Study to Assess the Effects of GS-3583 in Participants With Advanced Solid Tumors

A Phase 1b Dose Escalation Study to Evaluate the Safety, Tolerability, Pharmacokinetics, and Preliminary Efficacy of GS-3583, a FLT3 Agonist Fc Fusion Protein, in Subjects With Advanced Solid Tumors

This study is planned to be conducted in 2 parts: Part 1: Dose Escalation and Part 2: Safety Run-In and Randomized Expansion.

The primary objectives of Part 1 are 1) To characterize the safety and tolerability of GS-3583 as monotherapy in participants with advanced solid tumors. 2) To determine the maximum tolerated dose (MTD) or recommended Phase 2 dose (RP2D) of GS-3583 as monotherapy in participants with advanced solid tumors.
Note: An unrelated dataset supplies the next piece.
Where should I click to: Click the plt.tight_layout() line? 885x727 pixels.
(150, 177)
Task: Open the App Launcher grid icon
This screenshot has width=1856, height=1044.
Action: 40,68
The primary objectives of Part 2 is to assess the safety and tolerability and to determine the RP2D of GS-3583 in combination with zimberelimab (ZIM) and platinum (cisplatin or carboplatin) + 5-fluorouracil (5-FU) chemotherapy in participants with head and neck squamous cell carcinoma (HNSCC) (Cohort A) or in combination with docetaxel in participants with non-small cell lung cancer (NSCLC) (Cohort B).

Study Overview

• Status: Terminated
• Conditions: Advanced Solid Tumors
• Intervention / Treatment: Drug: GS-3583; Drug: Carboplatin; Drug: Cisplatin; Drug: Zimberelimab; Drug: 5-Fluorouracil; Drug: Docetaxel

• Study Type: Interventional
• Enrollment (Actual): 13
• Phase: Phase 1

Contacts and Locations

Study Locations

• United States
  • Michigan
    • Grand Rapids, Michigan, United States, 49546
      • START Midwest
  • New York
    • New York, New York, United States, 10029
      • Icahn School of Medicine at Mount Sinai
  • Oregon
    • Portland, Oregon, United States, 97239
      • Oregon Health & Science University
  • Texas
    • San Antonio, Texas, United States, 78229
      • NEXT Oncology

Participation Criteria

Eligibility Criteria

• Ages Eligible for Study: 18 years and older (Adult, Older Adult)
• Accepts Healthy Volunteers: No

Description

Key Inclusion Criteria:

• Histologically or cytologically confirmed locally advanced or metastatic malignant solid tumor that is refractory to or intolerant of standard therapy or for which no standard therapy is available
• Have measurable disease on imaging based on Response Evaluation Criteria in Solid Tumors Version 1.1 (RECIST 1.1)
• Eastern Cooperative oncology Group (ECOG) performance status of ≤ 2
• Life expectancy of ≥ 3 months, in the opinion of the investigator
• Adequate organ function as assessed by hematological, renal, and hepatic parameters, and no clinically significant coagulopathy

Key Exclusion Criteria:

• Received prior systemic cytotoxic chemotherapy, biological therapy, radiotherapy, or major surgery within 3 weeks of Cycle 1 Day 1; a 1-week washout is permitted for palliative radiation to non-central nervous system (CNS) disease with sponsor approval
• Known severe hypersensitivity reactions (NCI CTCAE Grade ≥ 3) to fully human monoclonal antibodies or fusion proteins, GS-3583 formulation excipients, or severe reaction to immuno-oncology agents, such as colitis or pneumonitis requiring treatment with corticosteroids, any history of anaphylaxis, or uncontrolled asthma
• Concurrent active malignancy other than nonmelanoma skin cancer, carcinoma in situ of the cervix, or superficial bladder cancer who has undergone potentially curative therapy with no evidence of disease. Individuals with other previous malignancies are eligible if disease free for > 2 years.
• Previous history of hematological malignancy, monoclonal gammopathy of unknown significance (MGUS) or other preleukemic states (Presence of clonal hematopoiesis of indeterminate potential (CHIP)/age related clonal hematopoiesis (ARCH) is acceptable)
• Known CNS metastasis(es), unless metastases are treated and stable and the individual does not require systemic corticosteroids for management of CNS symptoms at least 1 week prior to study treatment. Individuals with history of carcinomatous meningitis are excluded regardless of clinical stability.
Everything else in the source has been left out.